Powell Russell
Oxford Uehiro Centre for Practical Ethics, Faculty of Philosophy, University of Oxford.
Kennedy Inst Ethics J. 2010 Jun;20(2):181-206. doi: 10.1353/ken.0.0311.
The precautionary principle has been hailed as the new paradigm for contending with health and environmental risk in the context of emerging technologies. In the philosophical literature, however, it has been met with skepticism. Weaker conceptions of the precautionary principle are accused of being trivial or vacuous, while stronger versions are criticized for issuing irrationally restrictive or even contradictory prescriptions. Although the precautionary approach suffers from a number of conceptual defects, it nonetheless could be justified in certain biological domains if it were the case that evolution tended to produce optimal, delicately balanced equilibria that generally coincided with what we value. This justification fails, however, since it is premised on assumptions about the causal structure of the world that do not accord with contemporary evolutionary theory. This does not exclude the possibility that the precautionary principle may be warranted for other reasons or in certain settings, but it does remove a potentially powerful rationalization, one that has motivated much of the scholarship, law, and policy that is inclined toward the precautionary approach.

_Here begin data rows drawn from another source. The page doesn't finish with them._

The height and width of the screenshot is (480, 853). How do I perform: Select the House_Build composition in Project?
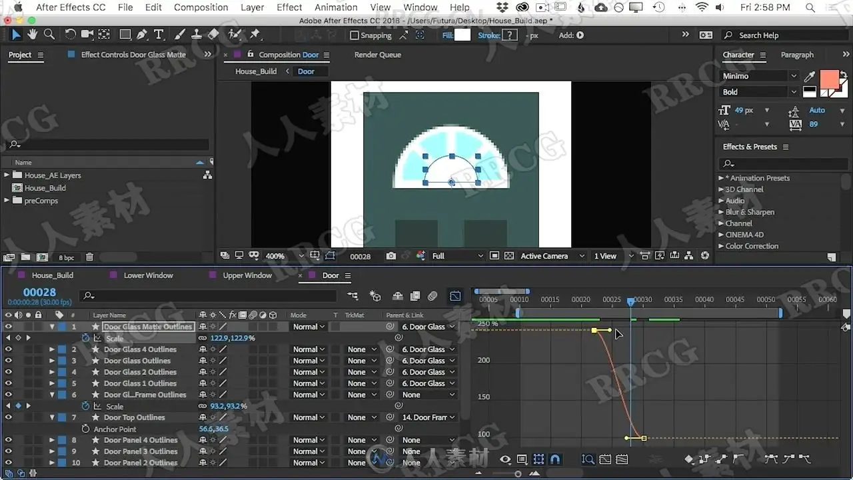[45, 188]
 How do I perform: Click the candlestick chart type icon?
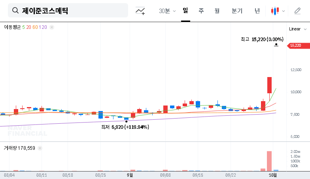[275, 11]
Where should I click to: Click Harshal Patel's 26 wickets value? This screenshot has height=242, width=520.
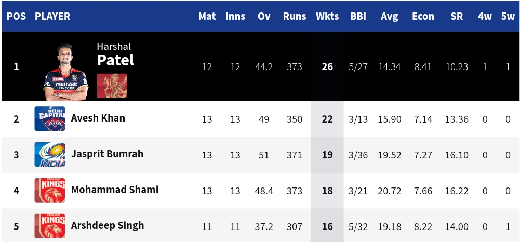click(327, 66)
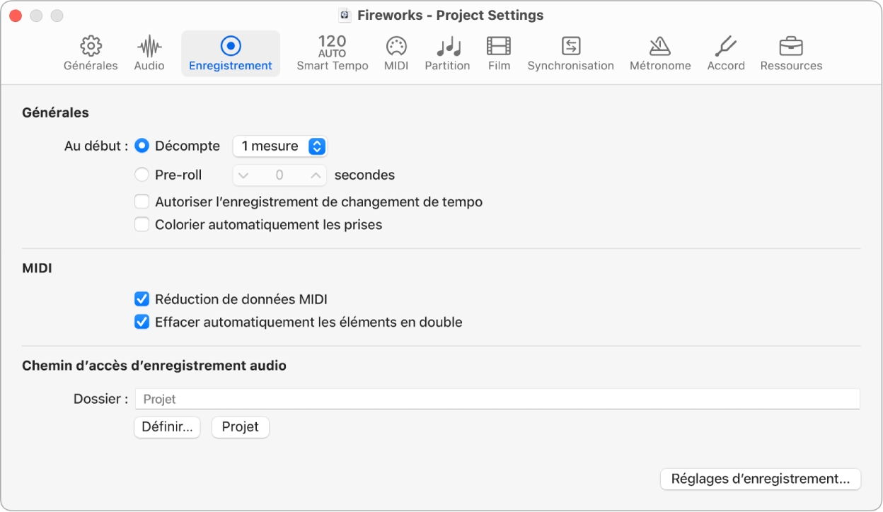Screen dimensions: 883x512
Task: Click the pre-roll seconds increase arrow
Action: (315, 175)
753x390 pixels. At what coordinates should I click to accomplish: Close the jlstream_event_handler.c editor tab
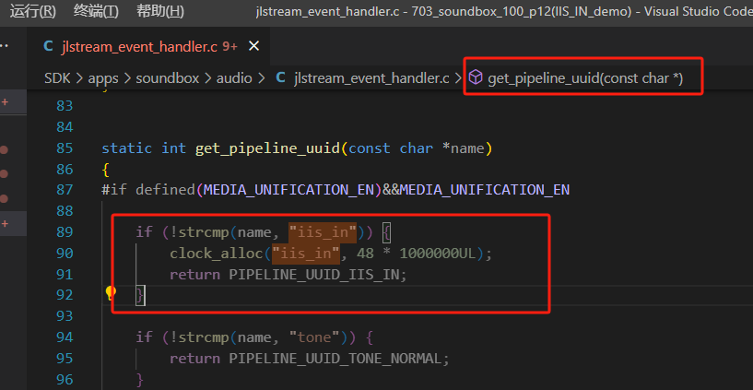(253, 46)
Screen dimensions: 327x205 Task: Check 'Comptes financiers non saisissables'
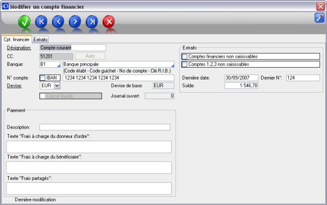point(184,57)
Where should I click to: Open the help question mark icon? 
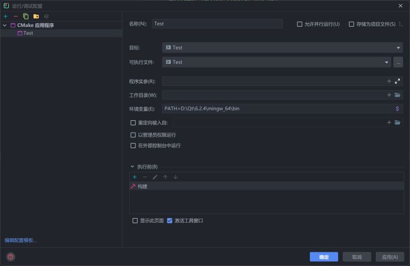tap(11, 256)
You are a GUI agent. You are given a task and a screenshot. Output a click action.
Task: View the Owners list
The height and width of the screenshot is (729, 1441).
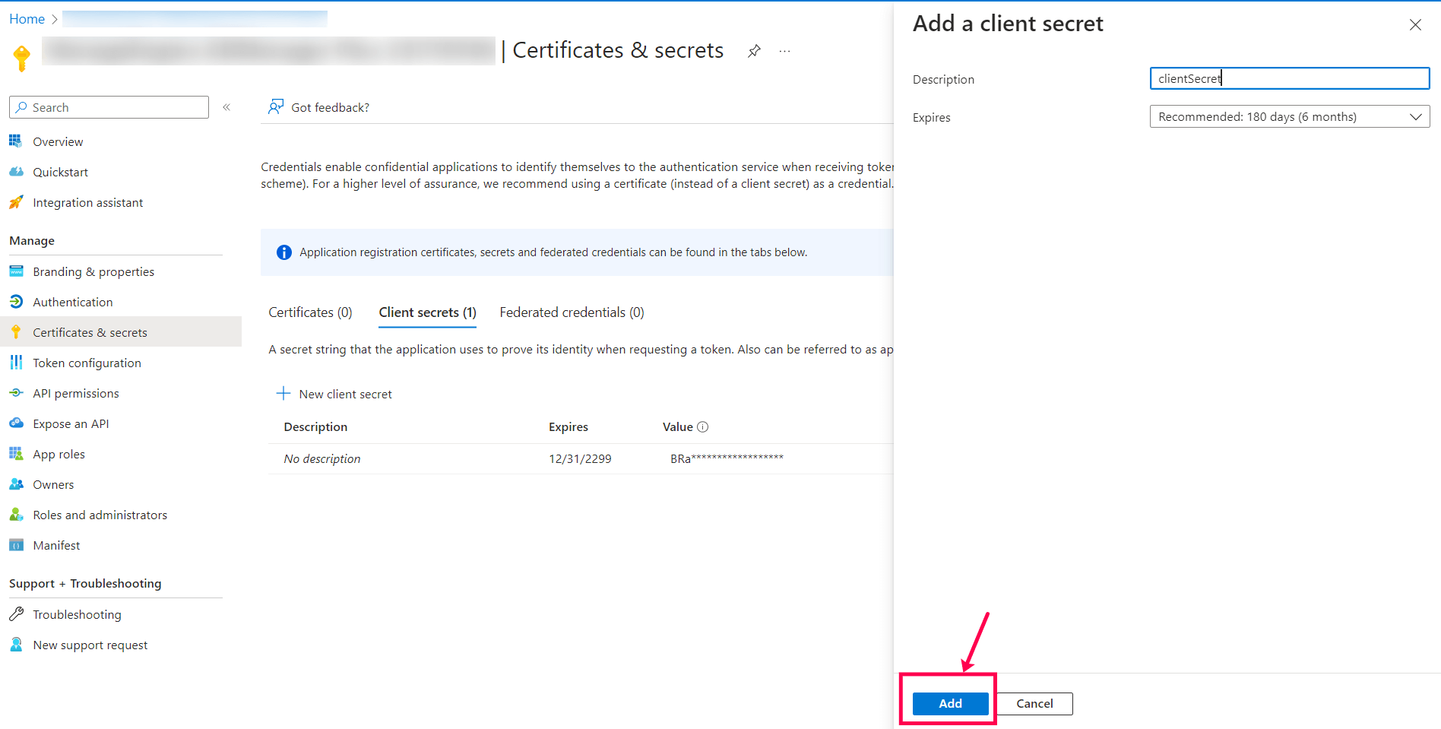click(x=53, y=484)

预防原则被誉为应对新兴技术背景下健康与环境风险的新范式。然而,在哲学文献中,它却遭到了质疑。预防原则较弱的概念被指责琐碎或空洞,而较强的版本则因发布不合理的限制性甚至相互矛盾的规定而受到批评。尽管预防方法存在一些概念缺陷,但如果进化倾向于产生通常与我们所珍视的事物相符的最优、微妙平衡的均衡状态,那么在某些生物学领域它仍可能是合理的。然而,这种合理性并不成立,因为它基于关于世界因果结构的假设,而这些假设与当代进化理论并不相符。这并不排除预防原则可能因其他原因或在某些情况下得到正当性证明的可能性,但它确实消除了一种潜在的有力合理化理由,这种理由推动了许多倾向于预防方法的学术研究、法律和政策。